(Collected data entries)
....................

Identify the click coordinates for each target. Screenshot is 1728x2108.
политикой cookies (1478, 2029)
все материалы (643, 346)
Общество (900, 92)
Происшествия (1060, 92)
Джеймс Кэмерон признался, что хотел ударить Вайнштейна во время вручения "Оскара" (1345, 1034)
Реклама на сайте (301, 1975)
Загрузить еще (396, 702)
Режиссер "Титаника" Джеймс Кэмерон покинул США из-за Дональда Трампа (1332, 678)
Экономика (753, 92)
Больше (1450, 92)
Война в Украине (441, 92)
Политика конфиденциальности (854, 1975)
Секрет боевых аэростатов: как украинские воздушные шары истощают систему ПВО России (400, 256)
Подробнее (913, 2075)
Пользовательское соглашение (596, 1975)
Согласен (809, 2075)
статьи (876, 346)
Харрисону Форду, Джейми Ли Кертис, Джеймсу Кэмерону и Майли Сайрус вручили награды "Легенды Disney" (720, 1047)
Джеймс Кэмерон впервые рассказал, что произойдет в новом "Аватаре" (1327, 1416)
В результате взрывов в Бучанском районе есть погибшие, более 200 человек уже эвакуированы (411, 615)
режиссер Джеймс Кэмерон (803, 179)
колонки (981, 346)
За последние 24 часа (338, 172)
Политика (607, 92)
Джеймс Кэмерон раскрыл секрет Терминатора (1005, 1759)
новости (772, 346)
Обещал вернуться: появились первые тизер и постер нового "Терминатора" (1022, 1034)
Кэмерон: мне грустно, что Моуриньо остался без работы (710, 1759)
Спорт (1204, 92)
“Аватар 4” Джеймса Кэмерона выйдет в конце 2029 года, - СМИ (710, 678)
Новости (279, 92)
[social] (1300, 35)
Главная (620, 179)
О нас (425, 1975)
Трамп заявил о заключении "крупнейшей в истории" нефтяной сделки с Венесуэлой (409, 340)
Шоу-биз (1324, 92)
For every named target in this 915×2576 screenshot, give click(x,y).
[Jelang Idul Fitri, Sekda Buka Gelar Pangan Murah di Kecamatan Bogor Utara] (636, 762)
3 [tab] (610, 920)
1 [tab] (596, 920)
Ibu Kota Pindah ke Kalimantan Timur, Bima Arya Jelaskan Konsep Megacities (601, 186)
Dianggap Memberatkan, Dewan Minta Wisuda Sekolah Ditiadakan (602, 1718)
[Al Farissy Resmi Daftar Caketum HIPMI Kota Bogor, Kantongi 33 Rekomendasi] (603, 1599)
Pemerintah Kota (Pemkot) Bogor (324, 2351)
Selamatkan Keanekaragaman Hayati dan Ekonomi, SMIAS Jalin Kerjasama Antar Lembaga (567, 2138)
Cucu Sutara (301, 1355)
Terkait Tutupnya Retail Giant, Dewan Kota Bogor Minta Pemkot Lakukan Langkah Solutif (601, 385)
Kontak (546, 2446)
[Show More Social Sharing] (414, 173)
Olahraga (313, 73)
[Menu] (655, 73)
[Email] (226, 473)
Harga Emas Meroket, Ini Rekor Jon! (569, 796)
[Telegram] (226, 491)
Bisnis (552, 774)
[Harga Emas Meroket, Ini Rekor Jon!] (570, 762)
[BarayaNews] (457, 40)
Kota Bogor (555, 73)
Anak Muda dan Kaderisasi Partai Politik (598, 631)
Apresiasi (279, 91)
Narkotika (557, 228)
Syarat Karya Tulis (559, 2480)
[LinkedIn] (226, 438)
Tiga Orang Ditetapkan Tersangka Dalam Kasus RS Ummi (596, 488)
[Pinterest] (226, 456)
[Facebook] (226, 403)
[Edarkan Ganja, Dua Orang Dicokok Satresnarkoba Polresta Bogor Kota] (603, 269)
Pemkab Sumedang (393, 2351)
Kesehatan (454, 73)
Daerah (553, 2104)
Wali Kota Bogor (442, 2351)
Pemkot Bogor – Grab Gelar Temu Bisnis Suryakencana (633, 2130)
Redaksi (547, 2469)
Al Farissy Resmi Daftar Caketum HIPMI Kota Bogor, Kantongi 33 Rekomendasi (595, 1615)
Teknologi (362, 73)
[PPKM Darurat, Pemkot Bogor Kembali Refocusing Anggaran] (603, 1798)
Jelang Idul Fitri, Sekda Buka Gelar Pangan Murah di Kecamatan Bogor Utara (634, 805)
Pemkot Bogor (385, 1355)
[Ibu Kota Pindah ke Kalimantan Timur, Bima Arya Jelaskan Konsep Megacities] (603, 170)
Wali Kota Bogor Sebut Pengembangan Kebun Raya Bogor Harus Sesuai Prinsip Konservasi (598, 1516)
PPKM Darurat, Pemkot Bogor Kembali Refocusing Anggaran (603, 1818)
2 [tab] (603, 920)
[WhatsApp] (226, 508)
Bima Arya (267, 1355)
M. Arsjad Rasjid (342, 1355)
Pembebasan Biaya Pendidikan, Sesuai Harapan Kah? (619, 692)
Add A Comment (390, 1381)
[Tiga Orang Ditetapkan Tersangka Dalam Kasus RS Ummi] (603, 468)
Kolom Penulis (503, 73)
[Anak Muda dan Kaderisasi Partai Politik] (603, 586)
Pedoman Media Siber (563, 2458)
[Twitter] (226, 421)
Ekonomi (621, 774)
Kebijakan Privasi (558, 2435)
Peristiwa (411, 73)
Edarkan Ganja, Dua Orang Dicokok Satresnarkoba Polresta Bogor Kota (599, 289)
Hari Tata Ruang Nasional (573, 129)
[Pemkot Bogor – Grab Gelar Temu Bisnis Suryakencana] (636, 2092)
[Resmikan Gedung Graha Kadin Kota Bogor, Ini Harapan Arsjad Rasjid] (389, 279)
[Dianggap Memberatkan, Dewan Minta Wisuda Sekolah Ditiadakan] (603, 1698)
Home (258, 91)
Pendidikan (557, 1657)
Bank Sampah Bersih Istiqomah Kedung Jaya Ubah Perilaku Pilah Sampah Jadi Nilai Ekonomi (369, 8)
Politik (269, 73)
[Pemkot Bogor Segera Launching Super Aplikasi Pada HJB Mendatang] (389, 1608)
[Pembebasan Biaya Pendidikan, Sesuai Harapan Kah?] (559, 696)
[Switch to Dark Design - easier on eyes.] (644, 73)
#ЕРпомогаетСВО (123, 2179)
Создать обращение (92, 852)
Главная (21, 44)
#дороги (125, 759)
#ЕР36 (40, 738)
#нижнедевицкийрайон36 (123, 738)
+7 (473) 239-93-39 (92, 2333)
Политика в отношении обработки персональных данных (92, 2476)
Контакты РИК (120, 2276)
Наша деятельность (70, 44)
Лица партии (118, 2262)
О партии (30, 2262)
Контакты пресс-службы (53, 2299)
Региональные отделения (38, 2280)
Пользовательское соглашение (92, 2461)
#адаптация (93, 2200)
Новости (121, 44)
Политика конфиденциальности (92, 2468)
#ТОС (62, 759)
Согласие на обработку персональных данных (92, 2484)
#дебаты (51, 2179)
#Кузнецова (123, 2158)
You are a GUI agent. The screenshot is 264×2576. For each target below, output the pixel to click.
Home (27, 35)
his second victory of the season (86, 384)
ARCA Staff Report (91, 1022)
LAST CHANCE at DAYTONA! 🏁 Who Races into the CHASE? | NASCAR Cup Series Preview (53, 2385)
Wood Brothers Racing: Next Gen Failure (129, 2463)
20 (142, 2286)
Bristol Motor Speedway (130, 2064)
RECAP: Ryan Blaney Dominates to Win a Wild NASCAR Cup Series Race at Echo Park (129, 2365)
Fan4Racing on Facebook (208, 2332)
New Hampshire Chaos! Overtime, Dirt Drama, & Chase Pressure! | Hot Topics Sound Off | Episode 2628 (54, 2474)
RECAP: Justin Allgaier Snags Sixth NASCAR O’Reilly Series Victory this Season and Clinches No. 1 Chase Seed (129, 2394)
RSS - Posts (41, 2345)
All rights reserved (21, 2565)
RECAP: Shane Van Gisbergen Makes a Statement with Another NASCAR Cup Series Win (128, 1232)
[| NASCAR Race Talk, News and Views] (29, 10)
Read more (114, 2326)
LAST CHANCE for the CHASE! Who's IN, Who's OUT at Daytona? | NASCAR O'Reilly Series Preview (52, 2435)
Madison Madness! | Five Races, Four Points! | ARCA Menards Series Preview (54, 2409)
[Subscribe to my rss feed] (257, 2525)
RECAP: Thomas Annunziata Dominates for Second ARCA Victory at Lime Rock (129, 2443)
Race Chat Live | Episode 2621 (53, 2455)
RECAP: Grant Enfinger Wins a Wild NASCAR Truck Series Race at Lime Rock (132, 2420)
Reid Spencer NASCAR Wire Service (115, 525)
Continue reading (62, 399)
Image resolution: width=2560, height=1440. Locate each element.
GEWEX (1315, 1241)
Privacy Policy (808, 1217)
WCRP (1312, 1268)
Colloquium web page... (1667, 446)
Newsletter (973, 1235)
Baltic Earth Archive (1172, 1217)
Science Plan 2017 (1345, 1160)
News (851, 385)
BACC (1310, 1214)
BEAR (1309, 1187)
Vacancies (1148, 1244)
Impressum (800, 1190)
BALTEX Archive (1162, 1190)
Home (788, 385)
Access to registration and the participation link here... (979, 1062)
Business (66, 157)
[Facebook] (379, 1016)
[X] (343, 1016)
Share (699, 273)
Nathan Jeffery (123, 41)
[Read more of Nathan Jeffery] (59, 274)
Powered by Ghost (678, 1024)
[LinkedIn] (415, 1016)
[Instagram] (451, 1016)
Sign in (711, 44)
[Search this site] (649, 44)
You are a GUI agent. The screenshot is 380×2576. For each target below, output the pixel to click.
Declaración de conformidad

....................

◆ REQUIREMENT
Please copy, word for word, every line from the first line of the records through the line containing "новости (772, 346)", with both of those lines included and nothing else.

◆ OUTPUT
Identify the click coordinates for each target. Screenshot is 1728x2108.
политикой cookies (1478, 2029)
все материалы (643, 346)
Общество (900, 92)
Происшествия (1060, 92)
Джеймс Кэмерон признался, что хотел ударить Вайнштейна во время вручения "Оскара" (1345, 1034)
Реклама на сайте (301, 1975)
Загрузить еще (396, 702)
Режиссер "Титаника" Джеймс Кэмерон покинул США из-за Дональда Трампа (1332, 678)
Экономика (753, 92)
Больше (1450, 92)
Война в Украине (441, 92)
Политика конфиденциальности (854, 1975)
Секрет боевых аэростатов: как украинские воздушные шары истощают систему ПВО России (400, 256)
Подробнее (913, 2075)
Пользовательское соглашение (596, 1975)
Согласен (809, 2075)
статьи (876, 346)
Харрисону Форду, Джейми Ли Кертис, Джеймсу Кэмерону и Майли Сайрус вручили награды "Легенды Disney" (720, 1047)
Джеймс Кэмерон впервые рассказал, что произойдет в новом "Аватаре" (1327, 1416)
В результате взрывов в Бучанском районе есть погибшие, более 200 человек уже эвакуированы (411, 615)
режиссер Джеймс Кэмерон (803, 179)
колонки (981, 346)
За последние 24 часа (338, 172)
Политика (607, 92)
Джеймс Кэмерон раскрыл секрет Терминатора (1005, 1759)
новости (772, 346)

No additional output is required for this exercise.